H1N1 is really scary.

Posted by Nathaniel.

I don’t know that there’s much more to say about it than that.. The 1918 flu was also also a H1N1 strain and predominantly killed people our age by making our immune systems overwork themselves. Young kids, old people, and people with weak immune systems all made it through. The healthy young adults were the ones who died.

The good news though is that this isn’t a H5N1 avian flu. Only a few people have ever been infected with it but the fatality rate is between 60 and 100%.

  

5 Responses to “H1N1 is really scary.”

  1. Holly Says:

    I maybe don’t give it enough credit. It seems to have made its dastardly sweep through campus here already, and I didn’t catch it. Still some cases around now, I suppose, but the health center isn’t swamped anymore. Maybe I had a “get out of flu free” card, though, because I already had a sinus infection, and so my immune system was already compromised, instead of being a “young healthy adult”. It also helps that I’m not teaching freshmen this semester, and I hand-sanitized religiously after every excursion into the health center (they also seemed to be sending the flu cases to a different waiting area than everyone else, thank god) and washed up before eating. There is the matter of my lingering cough, but I think that’s just allergies.

  2. Nathaniel Says:

    10% of my class was out sick last Thursday so it’s hitting hard here too. We’ve had to do all sorts of flu preparedness stuff from wiping down tables to revising syllabi to take out requirements that students see the doctor for an excuse if they’re sick. There’s worry that marginally sick people who really should be staying hom will overwhelm doctor’s offices and get in the way of care for people who actually need it. I think health centers really are trying to separate flu people from normal-sick people too. Your different waiting areas are probably to do exactly that. President Obama’s decree a week ago made it possible for hospitals to set up separate ERs.

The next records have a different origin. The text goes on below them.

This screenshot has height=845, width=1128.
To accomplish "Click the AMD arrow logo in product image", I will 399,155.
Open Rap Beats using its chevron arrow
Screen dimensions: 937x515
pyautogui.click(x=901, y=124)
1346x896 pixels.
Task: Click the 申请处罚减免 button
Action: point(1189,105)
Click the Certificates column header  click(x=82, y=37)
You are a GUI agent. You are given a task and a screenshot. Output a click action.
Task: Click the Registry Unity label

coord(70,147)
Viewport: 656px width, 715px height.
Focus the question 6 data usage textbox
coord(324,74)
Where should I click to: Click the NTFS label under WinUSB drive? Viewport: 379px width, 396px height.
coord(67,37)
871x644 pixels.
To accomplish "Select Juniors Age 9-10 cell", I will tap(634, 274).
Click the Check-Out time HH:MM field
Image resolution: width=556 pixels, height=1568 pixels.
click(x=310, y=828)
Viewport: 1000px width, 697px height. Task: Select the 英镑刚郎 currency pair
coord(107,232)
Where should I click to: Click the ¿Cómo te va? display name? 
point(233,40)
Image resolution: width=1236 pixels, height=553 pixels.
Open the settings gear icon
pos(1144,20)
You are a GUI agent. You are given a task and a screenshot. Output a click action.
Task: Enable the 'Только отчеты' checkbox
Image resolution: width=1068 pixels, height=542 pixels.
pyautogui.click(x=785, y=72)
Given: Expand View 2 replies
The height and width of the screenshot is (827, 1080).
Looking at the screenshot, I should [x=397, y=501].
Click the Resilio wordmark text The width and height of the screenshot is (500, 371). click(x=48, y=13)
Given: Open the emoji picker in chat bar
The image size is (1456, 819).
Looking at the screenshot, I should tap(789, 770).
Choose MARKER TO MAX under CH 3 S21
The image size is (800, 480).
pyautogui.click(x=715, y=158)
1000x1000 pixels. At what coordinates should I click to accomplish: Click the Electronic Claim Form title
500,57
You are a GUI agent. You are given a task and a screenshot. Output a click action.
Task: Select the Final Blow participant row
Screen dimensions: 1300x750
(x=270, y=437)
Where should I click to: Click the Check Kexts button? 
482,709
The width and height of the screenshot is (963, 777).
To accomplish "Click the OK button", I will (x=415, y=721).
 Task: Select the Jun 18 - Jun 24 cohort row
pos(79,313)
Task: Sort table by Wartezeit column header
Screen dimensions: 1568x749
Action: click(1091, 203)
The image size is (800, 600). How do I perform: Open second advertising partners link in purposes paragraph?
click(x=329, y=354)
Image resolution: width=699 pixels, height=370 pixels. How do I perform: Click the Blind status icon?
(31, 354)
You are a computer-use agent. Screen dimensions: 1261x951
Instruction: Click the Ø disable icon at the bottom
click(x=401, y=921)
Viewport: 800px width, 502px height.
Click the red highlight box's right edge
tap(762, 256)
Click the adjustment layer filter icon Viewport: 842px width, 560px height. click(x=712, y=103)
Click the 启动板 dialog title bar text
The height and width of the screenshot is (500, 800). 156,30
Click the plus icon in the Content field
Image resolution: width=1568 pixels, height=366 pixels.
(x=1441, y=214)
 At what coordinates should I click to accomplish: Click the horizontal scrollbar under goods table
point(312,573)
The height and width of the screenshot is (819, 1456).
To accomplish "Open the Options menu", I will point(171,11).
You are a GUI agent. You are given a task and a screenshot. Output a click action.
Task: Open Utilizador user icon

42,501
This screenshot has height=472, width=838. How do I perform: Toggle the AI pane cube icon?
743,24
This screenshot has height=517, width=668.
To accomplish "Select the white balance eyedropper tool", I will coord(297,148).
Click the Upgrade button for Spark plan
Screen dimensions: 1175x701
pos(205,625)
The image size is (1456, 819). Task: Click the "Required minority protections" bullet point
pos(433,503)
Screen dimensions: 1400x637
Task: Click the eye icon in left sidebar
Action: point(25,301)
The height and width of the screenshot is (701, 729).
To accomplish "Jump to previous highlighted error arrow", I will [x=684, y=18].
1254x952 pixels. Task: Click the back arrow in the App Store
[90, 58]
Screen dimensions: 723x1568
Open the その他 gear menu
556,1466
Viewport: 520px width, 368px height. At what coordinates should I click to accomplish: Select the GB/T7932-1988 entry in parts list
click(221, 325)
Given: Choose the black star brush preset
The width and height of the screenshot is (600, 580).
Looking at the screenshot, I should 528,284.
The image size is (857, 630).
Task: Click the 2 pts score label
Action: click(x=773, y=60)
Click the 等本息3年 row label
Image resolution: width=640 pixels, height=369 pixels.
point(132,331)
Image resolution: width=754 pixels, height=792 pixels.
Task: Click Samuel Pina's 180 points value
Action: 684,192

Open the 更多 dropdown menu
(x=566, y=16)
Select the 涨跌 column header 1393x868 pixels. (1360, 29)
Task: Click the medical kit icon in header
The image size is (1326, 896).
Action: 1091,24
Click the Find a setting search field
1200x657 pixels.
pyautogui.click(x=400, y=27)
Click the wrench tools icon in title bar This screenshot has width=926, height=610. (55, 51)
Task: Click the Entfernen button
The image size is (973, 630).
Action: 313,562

    It is supposed to work on a 6 to 7 week infection cycle, so there should be waves of it coming through every month and a half or so. That puts the next wave right about Christmastime?

    Anyway, hopefully this will all be something that we laugh about in a year or two, “remember how scared people were about H1N1? we really blew that out of proportion” but it does have huge possibilities of being something very bad.

  3. Michael Says:

    If that’s the case, Holly, you got pretty lucky – good to have the campus exposed to the first/early-season strain as opposed to a December-January version. My guess is that there’s going to be a nasty batch that comes back to college campuses in early January, and has a big party.

    But yeah, somehow I wasn’t very worried about “the sars” but h1n1 is pretty scary. dunno.

  4. Holly Says:

    I never really get the “regular” flu – have NEVER gotten a flu shot-, so I find it hard to get too worried. But I still do the hand-washing or sanitizer routines anyway. Staying away from all the contagious undergrads will be hard though in January, when we’re all at the basketball games…ick. I also hope to switch teaching assignments, which would put me back in contact with the population at large (astro 101) too. Meh. Maybe I should consider the shot, after all. Still won’t get the “regular” shot though.

  5. Nathaniel Says:

    Flu is actually pretty amazing, we don’t think about how many people die of it every year, but the mortality rate is actually pretty high, something like 0.1%. So, of 1000 people who get the regular flu, 1 person dies. Typically that dead person is either old or young or has some other medical problem, but it amounts to thousands of dead people a year. Dead people who wouldn’t be dead if they got a flu shot. (Actually though, it turns out that flu shots don’t tend to reduce mortality in the elderly. They do work for kids though.) It’s currently looking like the mortality rate from H1N1 is higher than the seasonal flu, but it’s really hard to say exactly how high. Of people sick enough to go to the hospital, 18% die. But not that many people end up being sick enough to go to the hospital.

    Anyway, the conclusion is that getting every flu shot you can get might not be a bad idea. Flu is a dangerous thing with non-zero chances of mortality for you. If nothing else, I’d rather be well than have to take 3 or 4 days of feeling like crap.